##### Source data #####

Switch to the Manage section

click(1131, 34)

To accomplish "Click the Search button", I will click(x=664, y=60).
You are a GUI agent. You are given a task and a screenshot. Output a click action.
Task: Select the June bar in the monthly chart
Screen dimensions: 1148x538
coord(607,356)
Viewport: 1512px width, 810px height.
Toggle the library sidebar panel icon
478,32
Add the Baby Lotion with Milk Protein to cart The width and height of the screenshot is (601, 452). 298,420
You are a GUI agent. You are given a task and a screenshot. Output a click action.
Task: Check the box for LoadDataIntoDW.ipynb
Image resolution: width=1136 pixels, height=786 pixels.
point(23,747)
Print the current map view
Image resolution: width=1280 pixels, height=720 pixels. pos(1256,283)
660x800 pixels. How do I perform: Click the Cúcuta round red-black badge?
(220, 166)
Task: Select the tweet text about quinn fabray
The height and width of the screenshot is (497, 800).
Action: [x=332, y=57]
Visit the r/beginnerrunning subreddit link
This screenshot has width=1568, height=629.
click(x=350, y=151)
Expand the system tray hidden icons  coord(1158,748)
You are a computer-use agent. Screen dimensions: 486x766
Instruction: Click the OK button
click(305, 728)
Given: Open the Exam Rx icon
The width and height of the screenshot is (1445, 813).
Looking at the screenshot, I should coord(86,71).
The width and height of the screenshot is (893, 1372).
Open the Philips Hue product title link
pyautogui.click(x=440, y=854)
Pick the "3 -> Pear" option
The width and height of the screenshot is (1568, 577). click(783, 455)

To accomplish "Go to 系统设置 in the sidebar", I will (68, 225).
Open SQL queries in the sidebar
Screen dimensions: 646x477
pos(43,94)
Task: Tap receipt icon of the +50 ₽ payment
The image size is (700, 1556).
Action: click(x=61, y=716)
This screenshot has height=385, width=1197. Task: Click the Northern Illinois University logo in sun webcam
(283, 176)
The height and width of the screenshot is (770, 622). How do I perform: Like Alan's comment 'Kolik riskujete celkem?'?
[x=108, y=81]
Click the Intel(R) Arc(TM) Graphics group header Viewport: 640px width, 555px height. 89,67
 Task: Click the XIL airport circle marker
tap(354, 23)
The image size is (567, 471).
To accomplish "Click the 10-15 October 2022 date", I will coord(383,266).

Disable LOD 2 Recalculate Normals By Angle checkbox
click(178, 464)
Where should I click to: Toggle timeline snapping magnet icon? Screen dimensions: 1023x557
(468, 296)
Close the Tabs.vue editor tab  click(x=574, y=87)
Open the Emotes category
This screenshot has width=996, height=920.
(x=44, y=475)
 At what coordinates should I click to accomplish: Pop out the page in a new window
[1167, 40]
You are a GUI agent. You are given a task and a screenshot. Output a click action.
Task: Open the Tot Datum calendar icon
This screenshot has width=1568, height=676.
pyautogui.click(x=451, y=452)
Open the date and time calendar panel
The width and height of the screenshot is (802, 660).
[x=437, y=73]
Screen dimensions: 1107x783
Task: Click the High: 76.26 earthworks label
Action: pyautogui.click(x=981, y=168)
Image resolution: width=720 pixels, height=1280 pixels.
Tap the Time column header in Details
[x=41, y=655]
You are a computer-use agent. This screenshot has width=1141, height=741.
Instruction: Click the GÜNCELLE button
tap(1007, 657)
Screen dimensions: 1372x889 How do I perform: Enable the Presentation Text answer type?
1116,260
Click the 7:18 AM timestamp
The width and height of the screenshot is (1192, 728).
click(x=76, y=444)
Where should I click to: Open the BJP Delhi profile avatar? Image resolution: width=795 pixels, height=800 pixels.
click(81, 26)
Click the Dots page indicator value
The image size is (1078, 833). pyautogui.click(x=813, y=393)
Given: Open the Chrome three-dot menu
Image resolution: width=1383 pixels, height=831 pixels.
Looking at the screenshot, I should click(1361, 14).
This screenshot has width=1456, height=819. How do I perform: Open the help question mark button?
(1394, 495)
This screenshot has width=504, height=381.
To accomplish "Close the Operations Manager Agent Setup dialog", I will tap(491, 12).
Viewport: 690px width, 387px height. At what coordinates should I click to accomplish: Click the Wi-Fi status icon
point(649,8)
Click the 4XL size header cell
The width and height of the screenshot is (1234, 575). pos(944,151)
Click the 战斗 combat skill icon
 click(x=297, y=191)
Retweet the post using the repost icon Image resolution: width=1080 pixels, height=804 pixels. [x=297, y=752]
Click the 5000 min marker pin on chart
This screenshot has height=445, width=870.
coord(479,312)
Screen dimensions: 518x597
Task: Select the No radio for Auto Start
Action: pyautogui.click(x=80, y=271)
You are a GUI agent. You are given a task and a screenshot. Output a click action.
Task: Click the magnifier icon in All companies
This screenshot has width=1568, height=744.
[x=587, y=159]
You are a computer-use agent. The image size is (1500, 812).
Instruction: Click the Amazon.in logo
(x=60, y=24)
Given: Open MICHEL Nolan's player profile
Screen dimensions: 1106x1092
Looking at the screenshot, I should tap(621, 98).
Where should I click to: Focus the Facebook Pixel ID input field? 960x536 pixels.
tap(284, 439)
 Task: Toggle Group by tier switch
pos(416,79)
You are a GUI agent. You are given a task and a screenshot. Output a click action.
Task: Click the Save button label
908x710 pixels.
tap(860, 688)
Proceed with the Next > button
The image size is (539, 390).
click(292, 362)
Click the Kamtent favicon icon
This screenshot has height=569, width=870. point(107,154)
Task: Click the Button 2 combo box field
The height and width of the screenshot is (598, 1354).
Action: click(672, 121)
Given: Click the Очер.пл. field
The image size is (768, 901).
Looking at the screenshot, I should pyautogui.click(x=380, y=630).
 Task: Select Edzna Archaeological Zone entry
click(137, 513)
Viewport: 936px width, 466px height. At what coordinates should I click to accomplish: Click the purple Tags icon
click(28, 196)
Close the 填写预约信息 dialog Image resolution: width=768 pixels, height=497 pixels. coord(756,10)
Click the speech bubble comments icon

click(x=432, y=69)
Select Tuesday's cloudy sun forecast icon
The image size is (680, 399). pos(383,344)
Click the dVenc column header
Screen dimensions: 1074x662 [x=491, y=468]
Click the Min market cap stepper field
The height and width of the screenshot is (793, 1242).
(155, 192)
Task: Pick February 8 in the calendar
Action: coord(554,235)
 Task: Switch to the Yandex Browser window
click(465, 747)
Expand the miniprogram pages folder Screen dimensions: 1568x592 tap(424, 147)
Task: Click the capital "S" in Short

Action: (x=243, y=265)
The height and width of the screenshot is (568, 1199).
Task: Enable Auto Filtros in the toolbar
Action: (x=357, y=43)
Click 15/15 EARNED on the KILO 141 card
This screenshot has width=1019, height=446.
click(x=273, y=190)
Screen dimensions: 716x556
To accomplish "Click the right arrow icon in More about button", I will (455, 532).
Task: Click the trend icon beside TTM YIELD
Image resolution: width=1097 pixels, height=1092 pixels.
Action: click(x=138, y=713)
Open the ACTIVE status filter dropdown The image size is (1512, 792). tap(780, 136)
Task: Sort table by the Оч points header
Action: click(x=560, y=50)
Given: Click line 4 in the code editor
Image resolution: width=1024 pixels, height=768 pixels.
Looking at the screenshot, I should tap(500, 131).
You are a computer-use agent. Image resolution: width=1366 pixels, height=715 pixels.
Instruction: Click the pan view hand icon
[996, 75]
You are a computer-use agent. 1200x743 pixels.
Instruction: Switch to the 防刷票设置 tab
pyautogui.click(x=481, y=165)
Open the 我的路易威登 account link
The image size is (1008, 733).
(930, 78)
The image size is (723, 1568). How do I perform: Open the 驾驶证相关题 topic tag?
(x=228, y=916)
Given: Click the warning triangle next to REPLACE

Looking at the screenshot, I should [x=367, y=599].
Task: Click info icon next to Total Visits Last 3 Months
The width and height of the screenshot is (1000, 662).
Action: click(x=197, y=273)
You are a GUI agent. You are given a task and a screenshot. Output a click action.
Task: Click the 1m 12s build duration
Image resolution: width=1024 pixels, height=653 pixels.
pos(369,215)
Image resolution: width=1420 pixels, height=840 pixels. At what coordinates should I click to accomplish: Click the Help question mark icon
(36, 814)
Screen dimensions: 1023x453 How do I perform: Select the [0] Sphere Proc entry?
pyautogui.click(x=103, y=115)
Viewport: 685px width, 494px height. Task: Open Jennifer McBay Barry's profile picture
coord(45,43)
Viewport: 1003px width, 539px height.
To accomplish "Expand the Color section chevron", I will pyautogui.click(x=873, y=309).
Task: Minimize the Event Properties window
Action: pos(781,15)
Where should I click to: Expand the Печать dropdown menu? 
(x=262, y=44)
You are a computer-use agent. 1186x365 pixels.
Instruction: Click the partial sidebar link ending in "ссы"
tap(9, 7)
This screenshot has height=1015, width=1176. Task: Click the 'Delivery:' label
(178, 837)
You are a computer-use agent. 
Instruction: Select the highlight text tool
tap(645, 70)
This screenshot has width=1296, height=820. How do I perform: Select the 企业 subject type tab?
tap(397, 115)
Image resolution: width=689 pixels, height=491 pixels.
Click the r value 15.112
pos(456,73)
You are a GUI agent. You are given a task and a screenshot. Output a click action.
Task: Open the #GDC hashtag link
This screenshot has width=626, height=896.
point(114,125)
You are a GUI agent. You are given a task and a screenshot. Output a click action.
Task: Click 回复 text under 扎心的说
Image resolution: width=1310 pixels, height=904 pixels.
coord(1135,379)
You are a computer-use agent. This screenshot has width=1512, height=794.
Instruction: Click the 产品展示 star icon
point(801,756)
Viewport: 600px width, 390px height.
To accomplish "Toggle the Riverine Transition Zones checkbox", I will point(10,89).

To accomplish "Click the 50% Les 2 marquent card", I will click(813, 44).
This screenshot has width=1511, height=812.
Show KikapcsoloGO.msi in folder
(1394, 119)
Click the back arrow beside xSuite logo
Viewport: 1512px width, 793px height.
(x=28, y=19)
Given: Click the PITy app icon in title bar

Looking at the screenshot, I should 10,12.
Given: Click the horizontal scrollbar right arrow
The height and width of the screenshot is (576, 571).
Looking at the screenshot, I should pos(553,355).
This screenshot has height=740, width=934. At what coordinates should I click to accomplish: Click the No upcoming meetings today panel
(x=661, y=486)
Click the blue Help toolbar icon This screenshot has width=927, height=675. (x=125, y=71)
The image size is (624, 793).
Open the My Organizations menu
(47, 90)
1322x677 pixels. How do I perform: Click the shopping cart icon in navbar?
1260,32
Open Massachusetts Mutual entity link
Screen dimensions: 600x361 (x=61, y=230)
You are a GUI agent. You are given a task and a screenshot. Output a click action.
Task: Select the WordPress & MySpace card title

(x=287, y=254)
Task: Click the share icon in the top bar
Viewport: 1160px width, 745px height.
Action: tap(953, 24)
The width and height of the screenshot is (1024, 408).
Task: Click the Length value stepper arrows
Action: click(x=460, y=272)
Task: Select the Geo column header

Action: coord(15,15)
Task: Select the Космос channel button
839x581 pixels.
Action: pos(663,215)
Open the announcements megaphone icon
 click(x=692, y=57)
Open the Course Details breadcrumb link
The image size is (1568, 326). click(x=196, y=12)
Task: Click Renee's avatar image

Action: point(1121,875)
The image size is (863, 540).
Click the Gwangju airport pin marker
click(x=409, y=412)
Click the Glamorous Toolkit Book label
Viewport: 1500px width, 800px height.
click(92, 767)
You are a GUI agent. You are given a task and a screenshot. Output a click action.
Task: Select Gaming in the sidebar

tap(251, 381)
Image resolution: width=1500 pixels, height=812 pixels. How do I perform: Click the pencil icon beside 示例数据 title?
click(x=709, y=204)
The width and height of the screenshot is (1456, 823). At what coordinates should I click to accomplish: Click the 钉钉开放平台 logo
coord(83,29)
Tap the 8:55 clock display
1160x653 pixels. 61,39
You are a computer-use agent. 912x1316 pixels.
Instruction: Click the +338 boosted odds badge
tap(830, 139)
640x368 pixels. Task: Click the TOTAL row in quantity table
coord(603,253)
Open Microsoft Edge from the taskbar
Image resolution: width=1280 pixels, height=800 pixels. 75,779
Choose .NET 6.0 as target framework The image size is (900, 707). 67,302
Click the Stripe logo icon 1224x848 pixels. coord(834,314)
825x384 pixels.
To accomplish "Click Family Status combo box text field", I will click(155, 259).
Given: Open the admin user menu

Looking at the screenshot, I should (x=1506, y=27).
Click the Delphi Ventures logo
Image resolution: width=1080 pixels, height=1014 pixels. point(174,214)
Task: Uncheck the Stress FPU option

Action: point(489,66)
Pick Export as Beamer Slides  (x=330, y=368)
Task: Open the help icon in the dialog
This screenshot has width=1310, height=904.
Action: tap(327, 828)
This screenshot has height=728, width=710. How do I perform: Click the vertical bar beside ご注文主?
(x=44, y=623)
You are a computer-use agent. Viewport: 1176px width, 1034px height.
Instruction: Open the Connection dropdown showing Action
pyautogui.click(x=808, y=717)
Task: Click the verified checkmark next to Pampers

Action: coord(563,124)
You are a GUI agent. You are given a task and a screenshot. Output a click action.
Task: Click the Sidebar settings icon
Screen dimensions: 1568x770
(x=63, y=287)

#####

Problem to solve.
Please output the exact lines of the records above, beginning with the first and stopping after the line that holds "The image size is (567, 471).", and nothing else.

Response area.
Switch to the Manage section

click(1131, 34)

To accomplish "Click the Search button", I will click(x=664, y=60).
You are a GUI agent. You are given a task and a screenshot. Output a click action.
Task: Select the June bar in the monthly chart
Screen dimensions: 1148x538
coord(607,356)
Viewport: 1512px width, 810px height.
Toggle the library sidebar panel icon
478,32
Add the Baby Lotion with Milk Protein to cart The width and height of the screenshot is (601, 452). 298,420
You are a GUI agent. You are given a task and a screenshot. Output a click action.
Task: Check the box for LoadDataIntoDW.ipynb
Image resolution: width=1136 pixels, height=786 pixels.
point(23,747)
Print the current map view
Image resolution: width=1280 pixels, height=720 pixels. pos(1256,283)
660x800 pixels. How do I perform: Click the Cúcuta round red-black badge?
(220, 166)
Task: Select the tweet text about quinn fabray
The height and width of the screenshot is (497, 800).
Action: [x=332, y=57]
Visit the r/beginnerrunning subreddit link
This screenshot has width=1568, height=629.
click(x=350, y=151)
Expand the system tray hidden icons  coord(1158,748)
You are a computer-use agent. Screen dimensions: 486x766
Instruction: Click the OK button
click(305, 728)
Given: Open the Exam Rx icon
The width and height of the screenshot is (1445, 813).
Looking at the screenshot, I should coord(86,71).
The width and height of the screenshot is (893, 1372).
Open the Philips Hue product title link
pyautogui.click(x=440, y=854)
Pick the "3 -> Pear" option
The width and height of the screenshot is (1568, 577). click(783, 455)

To accomplish "Go to 系统设置 in the sidebar", I will (68, 225).
Open SQL queries in the sidebar
Screen dimensions: 646x477
pos(43,94)
Task: Tap receipt icon of the +50 ₽ payment
The image size is (700, 1556).
Action: click(x=61, y=716)
This screenshot has height=385, width=1197. Task: Click the Northern Illinois University logo in sun webcam
(283, 176)
The height and width of the screenshot is (770, 622). How do I perform: Like Alan's comment 'Kolik riskujete celkem?'?
[x=108, y=81]
Click the Intel(R) Arc(TM) Graphics group header Viewport: 640px width, 555px height. 89,67
 Task: Click the XIL airport circle marker
tap(354, 23)
The image size is (567, 471).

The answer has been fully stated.